Autre exemple : nous accompagnons les communes touchées par des catastrophes naturelles. Pour effectuer une analyse efficace et pragmatique, il ne faut pas que les éléments morphologiques (traces) s’effacent ou soient déblayées des routes. C’est un peu comme dans la série "Les experts" : nous devons récolter tous les indices pour déterminer les circonstances de l’événement. D’ordinaire, il m’arrive d’entrer chez les particuliers pour prendre en photos des fissures ou des traces d’inondations avant que les propriétaires ne les recouvrent.
Le saviez-vous ?
Les missions de Restauration des terrains en montagne (RTM) relèvent de l’action de l’ONF (anciennement Eaux et Forêt) et ce, depuis le XIX siècle : les forestiers ont obtenu cette responsabilité à une époque où glissements de terrain et inondations dévastaient la montagne suite à des déboisements massifs. Depuis, les forestiers de l’ONF participent à renforcer le rôle de protection des forêts de montagne, et à réduire les risques naturels à travers leur mission de Restauration des terrains en montagne (RTM).
Journal de bord d'Alain Bruzy
Je suis ingénieur responsable des travaux RTM dans les Hautes-Pyrénées et les Pyrénées-Atlantiques. Rien de tel pour présenter mon métier que de raconter un cas concret d’action. L’an dernier, pendant le confinement, nous avons été sollicités en urgence par la préfecture des Hautes- Pyrénées lors d’une chute de blocs sur une route. J’ai dû me rendre sur le terrain, avec ma collègue responsable RTM de la vallée, pour analyser la situation et gérer la crise : bloquer la route ou pas ? Comment accéder sans danger à la zone d’éboulement ? Purger les blocs encore instables quelques heures avant la nuit, ou non ?
La résolution de telles problématiques est souvent le fruit de la richesse culturelle des équipes RTM : des parcours universitaires, des spécialités dans l’ingénierie, la géotechnique ou le génie civil… C’est un mélange un peu hétéroclite mais qui se révèle surtout très enrichissant et in fine très efficace sur le terrain.

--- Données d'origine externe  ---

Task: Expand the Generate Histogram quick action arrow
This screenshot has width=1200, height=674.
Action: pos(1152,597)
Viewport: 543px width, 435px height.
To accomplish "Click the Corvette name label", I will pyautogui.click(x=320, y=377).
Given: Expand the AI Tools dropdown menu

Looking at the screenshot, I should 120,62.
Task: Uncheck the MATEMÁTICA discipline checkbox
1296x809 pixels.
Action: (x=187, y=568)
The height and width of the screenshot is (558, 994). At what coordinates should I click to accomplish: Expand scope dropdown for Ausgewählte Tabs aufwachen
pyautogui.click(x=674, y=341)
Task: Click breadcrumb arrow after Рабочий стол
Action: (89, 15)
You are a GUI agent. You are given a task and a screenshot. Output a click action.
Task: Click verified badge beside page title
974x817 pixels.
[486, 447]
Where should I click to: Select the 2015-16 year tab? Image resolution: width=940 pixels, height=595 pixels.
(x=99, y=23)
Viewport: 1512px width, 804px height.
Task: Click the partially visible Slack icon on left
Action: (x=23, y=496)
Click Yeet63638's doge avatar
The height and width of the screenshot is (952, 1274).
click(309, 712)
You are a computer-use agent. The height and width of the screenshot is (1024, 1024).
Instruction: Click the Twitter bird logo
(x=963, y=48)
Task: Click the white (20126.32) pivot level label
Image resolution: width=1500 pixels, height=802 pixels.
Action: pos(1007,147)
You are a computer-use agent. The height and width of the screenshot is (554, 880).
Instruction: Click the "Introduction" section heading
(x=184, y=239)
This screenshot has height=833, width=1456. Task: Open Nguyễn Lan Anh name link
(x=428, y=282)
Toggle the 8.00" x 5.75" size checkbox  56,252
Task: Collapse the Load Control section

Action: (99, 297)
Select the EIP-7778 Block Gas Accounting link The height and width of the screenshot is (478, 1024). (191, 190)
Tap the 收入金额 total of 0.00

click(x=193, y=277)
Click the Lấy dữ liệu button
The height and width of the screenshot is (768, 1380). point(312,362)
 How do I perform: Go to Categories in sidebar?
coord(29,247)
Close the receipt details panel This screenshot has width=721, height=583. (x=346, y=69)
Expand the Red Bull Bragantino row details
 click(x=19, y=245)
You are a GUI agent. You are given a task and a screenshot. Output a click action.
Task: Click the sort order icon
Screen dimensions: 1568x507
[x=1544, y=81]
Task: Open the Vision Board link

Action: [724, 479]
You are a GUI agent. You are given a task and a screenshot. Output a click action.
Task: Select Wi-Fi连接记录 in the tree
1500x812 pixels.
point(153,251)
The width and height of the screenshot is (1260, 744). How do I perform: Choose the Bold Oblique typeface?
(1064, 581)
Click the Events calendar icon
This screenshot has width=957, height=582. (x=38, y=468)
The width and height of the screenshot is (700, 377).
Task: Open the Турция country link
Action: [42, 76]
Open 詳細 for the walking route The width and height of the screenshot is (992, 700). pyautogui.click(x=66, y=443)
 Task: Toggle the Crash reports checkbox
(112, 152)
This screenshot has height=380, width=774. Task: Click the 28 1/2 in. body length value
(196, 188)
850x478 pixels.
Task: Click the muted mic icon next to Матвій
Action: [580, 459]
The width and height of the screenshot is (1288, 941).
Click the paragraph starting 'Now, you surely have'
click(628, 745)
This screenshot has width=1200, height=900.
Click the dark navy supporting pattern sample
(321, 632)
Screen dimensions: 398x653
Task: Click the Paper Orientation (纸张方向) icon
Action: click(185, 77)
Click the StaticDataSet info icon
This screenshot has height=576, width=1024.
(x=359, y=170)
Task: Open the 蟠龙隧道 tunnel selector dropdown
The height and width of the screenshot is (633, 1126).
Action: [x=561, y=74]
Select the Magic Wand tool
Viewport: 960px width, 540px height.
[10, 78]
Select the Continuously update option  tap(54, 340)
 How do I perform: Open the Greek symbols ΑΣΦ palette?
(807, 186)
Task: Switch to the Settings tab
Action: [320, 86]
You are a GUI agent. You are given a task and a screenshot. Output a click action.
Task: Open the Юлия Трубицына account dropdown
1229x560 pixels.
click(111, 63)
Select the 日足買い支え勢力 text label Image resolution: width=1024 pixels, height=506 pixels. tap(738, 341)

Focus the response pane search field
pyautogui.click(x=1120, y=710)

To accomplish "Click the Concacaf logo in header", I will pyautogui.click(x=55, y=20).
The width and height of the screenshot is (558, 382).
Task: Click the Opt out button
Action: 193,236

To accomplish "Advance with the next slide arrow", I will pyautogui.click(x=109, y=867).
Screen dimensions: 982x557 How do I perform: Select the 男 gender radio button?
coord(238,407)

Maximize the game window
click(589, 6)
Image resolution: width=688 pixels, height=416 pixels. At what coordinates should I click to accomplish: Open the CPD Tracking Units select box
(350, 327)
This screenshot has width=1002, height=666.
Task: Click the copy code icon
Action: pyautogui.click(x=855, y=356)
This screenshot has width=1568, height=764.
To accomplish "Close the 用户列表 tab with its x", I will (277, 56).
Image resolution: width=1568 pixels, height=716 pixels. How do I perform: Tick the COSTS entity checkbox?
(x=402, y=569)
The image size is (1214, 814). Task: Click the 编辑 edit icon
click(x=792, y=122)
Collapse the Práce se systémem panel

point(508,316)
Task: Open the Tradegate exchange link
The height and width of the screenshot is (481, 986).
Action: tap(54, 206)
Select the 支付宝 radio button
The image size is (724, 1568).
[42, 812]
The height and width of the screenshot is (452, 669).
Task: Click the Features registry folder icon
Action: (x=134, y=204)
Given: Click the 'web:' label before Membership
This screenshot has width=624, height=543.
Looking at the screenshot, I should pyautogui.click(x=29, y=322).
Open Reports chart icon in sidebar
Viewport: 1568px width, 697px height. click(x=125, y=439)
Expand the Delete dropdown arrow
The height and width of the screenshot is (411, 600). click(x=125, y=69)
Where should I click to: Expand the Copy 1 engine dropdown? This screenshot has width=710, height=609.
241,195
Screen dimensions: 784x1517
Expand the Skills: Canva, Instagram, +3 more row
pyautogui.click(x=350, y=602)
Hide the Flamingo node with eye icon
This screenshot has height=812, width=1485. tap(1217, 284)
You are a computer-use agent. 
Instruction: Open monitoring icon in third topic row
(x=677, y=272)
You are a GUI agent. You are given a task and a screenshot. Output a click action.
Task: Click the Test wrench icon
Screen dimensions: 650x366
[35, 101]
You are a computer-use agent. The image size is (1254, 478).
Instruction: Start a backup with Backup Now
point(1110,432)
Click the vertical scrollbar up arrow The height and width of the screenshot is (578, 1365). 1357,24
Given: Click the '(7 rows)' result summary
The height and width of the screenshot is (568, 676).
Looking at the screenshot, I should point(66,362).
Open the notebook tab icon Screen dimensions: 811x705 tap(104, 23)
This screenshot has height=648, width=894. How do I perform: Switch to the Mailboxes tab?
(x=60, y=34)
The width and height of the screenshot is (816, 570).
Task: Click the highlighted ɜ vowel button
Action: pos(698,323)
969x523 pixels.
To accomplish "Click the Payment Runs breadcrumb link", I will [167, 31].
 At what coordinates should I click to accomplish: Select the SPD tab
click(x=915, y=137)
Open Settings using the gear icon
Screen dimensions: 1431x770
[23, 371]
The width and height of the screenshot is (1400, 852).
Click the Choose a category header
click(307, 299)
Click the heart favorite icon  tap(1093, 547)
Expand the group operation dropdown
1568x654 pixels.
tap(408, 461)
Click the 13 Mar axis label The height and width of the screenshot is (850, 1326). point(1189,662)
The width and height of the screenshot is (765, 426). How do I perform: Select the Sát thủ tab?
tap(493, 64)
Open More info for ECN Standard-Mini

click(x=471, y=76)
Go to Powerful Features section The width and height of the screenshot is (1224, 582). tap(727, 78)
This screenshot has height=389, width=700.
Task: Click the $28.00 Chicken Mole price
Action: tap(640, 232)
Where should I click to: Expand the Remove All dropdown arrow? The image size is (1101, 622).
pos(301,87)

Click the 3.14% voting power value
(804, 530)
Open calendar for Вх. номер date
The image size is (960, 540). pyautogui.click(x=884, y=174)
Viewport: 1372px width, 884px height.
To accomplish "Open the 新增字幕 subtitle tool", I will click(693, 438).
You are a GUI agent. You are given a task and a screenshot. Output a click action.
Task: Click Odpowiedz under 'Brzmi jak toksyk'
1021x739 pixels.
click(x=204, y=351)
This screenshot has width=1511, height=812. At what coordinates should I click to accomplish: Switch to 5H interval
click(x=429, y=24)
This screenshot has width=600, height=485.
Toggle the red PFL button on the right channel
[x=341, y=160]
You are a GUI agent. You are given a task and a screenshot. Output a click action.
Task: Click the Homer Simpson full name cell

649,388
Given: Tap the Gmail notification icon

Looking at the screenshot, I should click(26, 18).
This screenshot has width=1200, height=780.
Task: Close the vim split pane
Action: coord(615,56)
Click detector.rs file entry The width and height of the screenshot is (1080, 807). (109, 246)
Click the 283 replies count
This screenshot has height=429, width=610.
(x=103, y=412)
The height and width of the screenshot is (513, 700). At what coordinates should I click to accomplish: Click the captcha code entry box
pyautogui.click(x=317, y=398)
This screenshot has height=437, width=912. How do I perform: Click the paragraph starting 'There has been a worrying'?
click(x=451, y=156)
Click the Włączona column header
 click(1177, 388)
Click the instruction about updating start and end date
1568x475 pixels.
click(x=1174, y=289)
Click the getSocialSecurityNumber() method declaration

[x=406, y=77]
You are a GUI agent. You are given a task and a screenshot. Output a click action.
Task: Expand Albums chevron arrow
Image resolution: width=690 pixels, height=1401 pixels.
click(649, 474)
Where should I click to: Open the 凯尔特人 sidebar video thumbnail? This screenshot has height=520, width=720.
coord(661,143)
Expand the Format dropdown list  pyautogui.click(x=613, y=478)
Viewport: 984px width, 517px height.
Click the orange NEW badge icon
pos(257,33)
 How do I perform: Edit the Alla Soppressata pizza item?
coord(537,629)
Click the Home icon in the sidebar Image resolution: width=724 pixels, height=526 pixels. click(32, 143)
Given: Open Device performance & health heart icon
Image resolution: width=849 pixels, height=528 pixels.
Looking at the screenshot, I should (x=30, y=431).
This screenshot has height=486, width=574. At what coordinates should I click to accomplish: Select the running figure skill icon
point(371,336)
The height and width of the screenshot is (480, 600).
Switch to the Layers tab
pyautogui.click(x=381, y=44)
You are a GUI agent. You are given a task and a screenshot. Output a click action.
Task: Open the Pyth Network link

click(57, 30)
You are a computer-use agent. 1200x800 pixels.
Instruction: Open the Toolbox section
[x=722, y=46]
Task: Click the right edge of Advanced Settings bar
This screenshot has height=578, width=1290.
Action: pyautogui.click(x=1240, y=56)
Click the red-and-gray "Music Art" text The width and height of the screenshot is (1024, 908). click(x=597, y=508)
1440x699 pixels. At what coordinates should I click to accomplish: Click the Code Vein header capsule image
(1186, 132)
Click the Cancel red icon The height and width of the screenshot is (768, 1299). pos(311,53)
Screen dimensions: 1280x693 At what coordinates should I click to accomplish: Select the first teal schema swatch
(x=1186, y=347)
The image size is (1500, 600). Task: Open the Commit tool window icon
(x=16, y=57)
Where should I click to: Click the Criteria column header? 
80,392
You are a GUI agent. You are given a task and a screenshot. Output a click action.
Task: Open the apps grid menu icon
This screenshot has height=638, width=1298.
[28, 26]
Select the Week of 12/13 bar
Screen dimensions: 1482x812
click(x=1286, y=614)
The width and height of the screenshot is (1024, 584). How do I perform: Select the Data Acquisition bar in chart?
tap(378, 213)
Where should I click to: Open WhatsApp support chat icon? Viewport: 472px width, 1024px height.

Après un échange avec la mairie (financeur de l’opération) et la préfecture, nous avons sollicité une entreprise locale. Quelques minutes avant la nuit noire, la route était à nouveau ouverte… Cette opération intense, qui aura duré 10h, du premier appel de la préfecture jusqu’à la réouverture de la route, illustre la pression qui accompagne souvent nos interventions : élus, institutionnels et populations attendent tous notre expertise. Bloquer une route en montagne est toujours délicat, surtout lorsqu’il s’agit du seul accès à la vallée.
Le saviez-vous ?
A l'ONF, les divisions domaniales RTM représentent environ 380 000 hectares, répartis dans 25 départements de montagne, notamment dans les Alpes, les Pyrénées et le Massif Central. A l’ONF, 104 personnes réparties au sein de 3 agences (Alpes du Sud, du Nord et Pyrénées) et 9 services sont mobilisées quotidiennement pour assurer cette mission d’intérêt général confiée par l’État. Leurs actions consistent à entretenir quelques 22 000 ouvrages de protection (barrages, paravalanches...) en forêt domaniale RTM et à accompagner le renouvellement des peuplements ayant un rôle avéré de protection.